▸ Problem
Reproduce the records without their pictures, keeping every word as it is.

** Data shown follows **

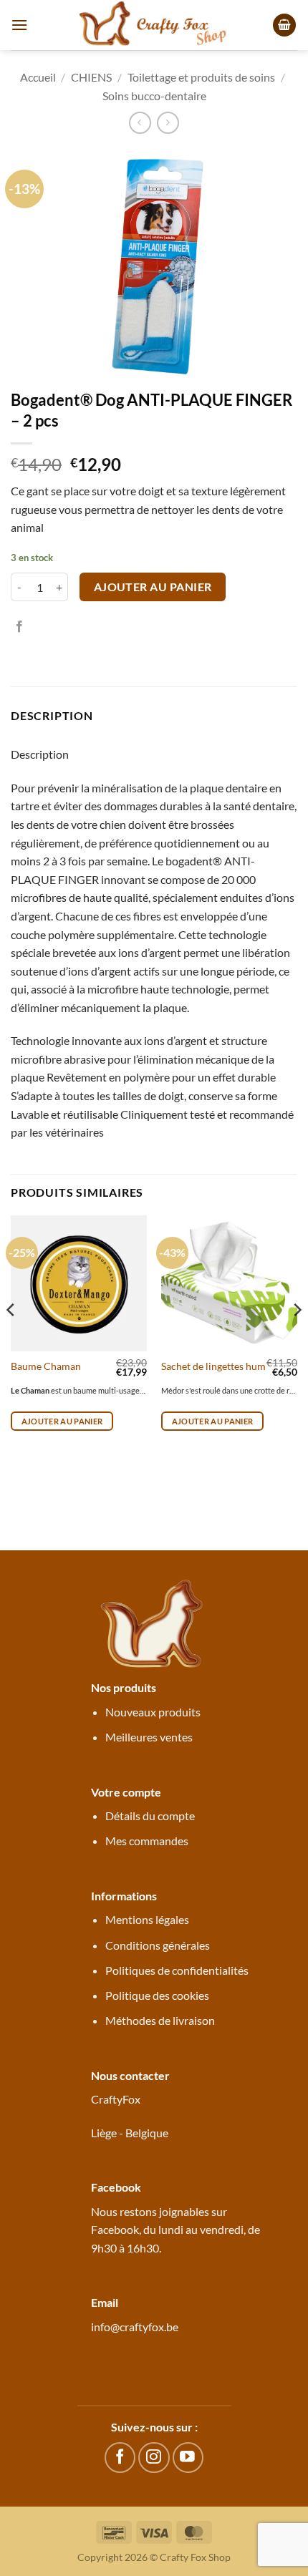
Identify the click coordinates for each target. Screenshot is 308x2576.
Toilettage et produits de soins (201, 77)
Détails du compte (150, 1815)
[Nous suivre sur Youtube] (188, 2457)
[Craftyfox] (154, 25)
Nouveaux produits (153, 1712)
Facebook (115, 2229)
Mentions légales (147, 1919)
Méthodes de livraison (160, 2020)
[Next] (296, 1338)
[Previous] (11, 1338)
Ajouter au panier (153, 586)
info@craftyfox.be (134, 2326)
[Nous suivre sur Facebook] (120, 2457)
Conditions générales (157, 1945)
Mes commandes (146, 1840)
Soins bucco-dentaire (154, 95)
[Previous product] (168, 123)
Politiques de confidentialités (177, 1970)
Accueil (38, 77)
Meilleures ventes (149, 1737)
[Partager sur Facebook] (19, 627)
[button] (19, 24)
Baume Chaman (46, 1366)
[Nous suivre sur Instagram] (153, 2457)
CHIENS (91, 77)
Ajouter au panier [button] (62, 1421)
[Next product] (140, 123)
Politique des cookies (157, 1995)
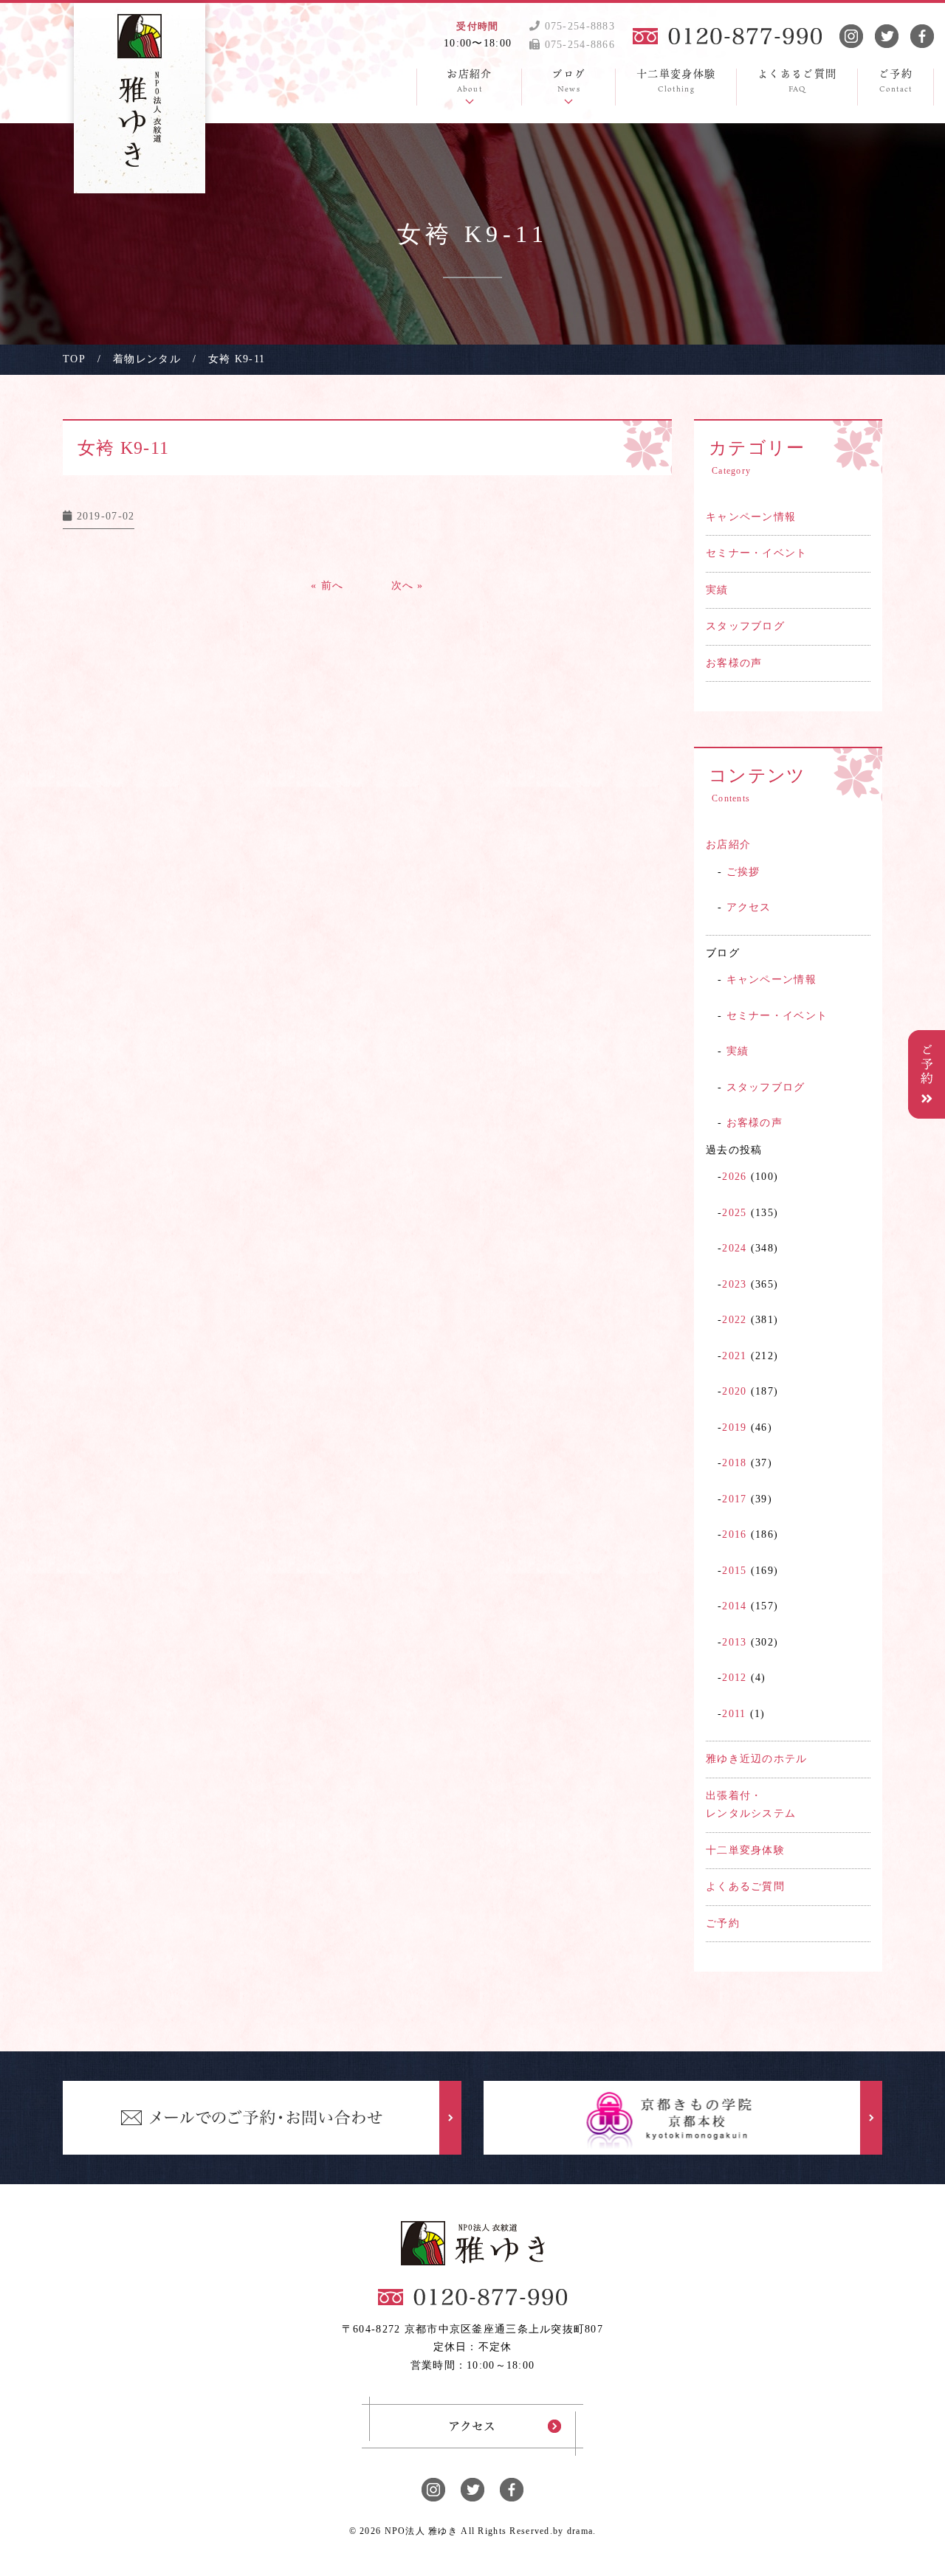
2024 (734, 1248)
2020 (734, 1391)
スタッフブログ (745, 626)
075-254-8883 (577, 26)
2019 (734, 1427)
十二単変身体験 (745, 1850)
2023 (734, 1284)
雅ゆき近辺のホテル (757, 1758)
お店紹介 (728, 844)
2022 (734, 1319)
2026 (734, 1176)
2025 (734, 1212)
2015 (734, 1570)
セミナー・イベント (757, 553)
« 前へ (327, 585)
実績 (717, 589)
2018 (734, 1462)
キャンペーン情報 (751, 516)
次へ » (407, 585)
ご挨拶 (743, 871)
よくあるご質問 (745, 1886)
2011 (734, 1713)
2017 (734, 1499)
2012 (734, 1677)
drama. (582, 2531)
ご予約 (723, 1923)
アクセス (749, 907)
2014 (734, 1606)
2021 (734, 1355)
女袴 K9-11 (123, 447)
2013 (734, 1642)
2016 (734, 1534)
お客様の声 (734, 663)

** End of Data shown **

▸ Written solution
Identify the click coordinates for each target. Screenshot is 308x2576.
Toilettage et produits de soins (201, 77)
Détails du compte (150, 1815)
[Nous suivre sur Youtube] (188, 2457)
[Craftyfox] (154, 25)
Nouveaux produits (153, 1712)
Facebook (115, 2229)
Mentions légales (147, 1919)
Méthodes de livraison (160, 2020)
[Next] (296, 1338)
[Previous] (11, 1338)
Ajouter au panier (153, 586)
info@craftyfox.be (134, 2326)
[Nous suivre sur Facebook] (120, 2457)
Conditions générales (157, 1945)
Mes commandes (146, 1840)
Soins bucco-dentaire (154, 95)
[Previous product] (168, 123)
Politiques de confidentialités (177, 1970)
Accueil (38, 77)
Meilleures ventes (149, 1737)
[Partager sur Facebook] (19, 627)
[button] (19, 24)
Baume Chaman (46, 1366)
[Nous suivre sur Instagram] (153, 2457)
CHIENS (91, 77)
Ajouter au panier [button] (62, 1421)
[Next product] (140, 123)
Politique des cookies (157, 1995)
2024 (734, 1248)
2020 (734, 1391)
スタッフブログ (745, 626)
075-254-8883 (577, 26)
2019 (734, 1427)
十二単変身体験 (745, 1850)
2023 (734, 1284)
雅ゆき近辺のホテル (757, 1758)
お店紹介 (728, 844)
2022 (734, 1319)
2026 (734, 1176)
2025 (734, 1212)
2015 (734, 1570)
セミナー・イベント (757, 553)
« 前へ (327, 585)
実績 (717, 589)
2018 (734, 1462)
キャンペーン情報 (751, 516)
次へ » (407, 585)
ご挨拶 (743, 871)
よくあるご質問 (745, 1886)
2011 (734, 1713)
2017 (734, 1499)
2012 (734, 1677)
drama. (582, 2531)
ご予約 (723, 1923)
アクセス (749, 907)
2014 (734, 1606)
2021 (734, 1355)
女袴 K9-11 (123, 447)
2013 (734, 1642)
2016 (734, 1534)
お客様の声 (734, 663)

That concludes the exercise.